Greg, 12×16,5 cm, Huile sur toile, ©Alexandra Rubinstein

Ces hommes vont même jusqu’à se transformer en de véritables objets, comme on le voit avec la série Thirsty (2016), puisque l’Alexandra Rubinstein remplace leur sexe par des décapsuleurs. Le corps féminin habituellement utilisée à des fins décoratives et commerciales devient maintenant actif et consommateur dans son désir sexuel. Le “female gaze” est poussé dans les mêmes retranchements que le “male gaze”, exhibant ainsi les rapports de pouvoir qui se jouent dans le désir hétérosexuel. La soif au début métaphorique du désir ardent féminin, devient littérale. Mais cet humour cru et la nudité qui lui est associée, ne sont pas les seuls facteurs à prendre en compte pour comprendre pourquoi les peintures d’Alexandra Rubinstein peuvent être décriées. 

The Origin of Entitlement, 18x22cm, huile sur toile, ©Alexandra Rubinstein

Ce qui dérange véritablement c’est que ces sexes masculins sont peints par une femme. Symboles de son désir sexuel et de sa volonté de rejeter les stéréotypes de la sexualité féminine hétérosexuelle ; l’artiste explique qu’il est inconcevable pour une artiste de peindre de tels sujets. Pourtant, les poses adoptées par ses modèles masculins se retrouvent très facilement dans les peintures produites par des artistes masculins, comme le montre la comparaison entre L’origine du monde de Courbet (1866) et The Origin of Entitlement de Rubinstein. Aux femmes la procréation ; aux hommes la domination. Le·la spectateur·trice ne sourcille plus (trop) devant ces cuisses féminines entrouvertes alors que cet sexe masculin au repos peut mettre mal à l’aise par sa frontalité. Et c’est justement cela que veut provoquer l’artiste.  
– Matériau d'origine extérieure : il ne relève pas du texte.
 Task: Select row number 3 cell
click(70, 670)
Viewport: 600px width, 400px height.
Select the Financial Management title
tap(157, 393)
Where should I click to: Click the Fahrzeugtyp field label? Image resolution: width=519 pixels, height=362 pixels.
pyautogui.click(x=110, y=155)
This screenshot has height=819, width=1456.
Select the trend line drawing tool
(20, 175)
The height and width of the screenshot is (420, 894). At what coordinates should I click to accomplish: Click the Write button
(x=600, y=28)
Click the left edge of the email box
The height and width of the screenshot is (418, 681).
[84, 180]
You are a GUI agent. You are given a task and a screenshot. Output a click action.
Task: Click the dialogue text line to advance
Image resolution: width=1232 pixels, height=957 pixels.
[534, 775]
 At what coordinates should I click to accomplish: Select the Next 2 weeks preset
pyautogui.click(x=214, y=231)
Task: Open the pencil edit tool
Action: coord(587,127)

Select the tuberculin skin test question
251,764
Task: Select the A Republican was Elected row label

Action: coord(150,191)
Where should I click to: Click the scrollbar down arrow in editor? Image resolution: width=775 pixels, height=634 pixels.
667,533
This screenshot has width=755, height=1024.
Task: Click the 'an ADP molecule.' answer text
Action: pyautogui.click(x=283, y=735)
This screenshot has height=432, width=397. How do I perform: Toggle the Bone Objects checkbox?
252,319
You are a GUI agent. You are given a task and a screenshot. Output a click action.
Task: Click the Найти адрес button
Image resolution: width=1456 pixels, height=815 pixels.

L’origine du monde, Courbet, 1886, Musée d’Orsay

Tout en dénonçant le “male gaze” omniprésent dans la culture, elle veut remettre en question les réactions face à ses peintures. Pourquoi la nudité masculine peinte par une femme fait-elle plus réagir que l’inverse ? L’artiste explique que c’est dû non seulement au stéréotype d’une sexualité féminine passive mais également au fait qu’il y a une censure qui entoure la représentation du sexe masculin qui n’est donc pas assez vu. Ainsi, réifier les hommes en objet sexuel permet de mettre en perspective cette notion de “beauté” dans l’art qui promeut le corps féminin nu comme seul source de joie visuelle. Mais l’artiste, par ces peintures hyper-réalistes et frontales  déconstruit les attentes de la sociétés vis à vis de la sexualité des femmes.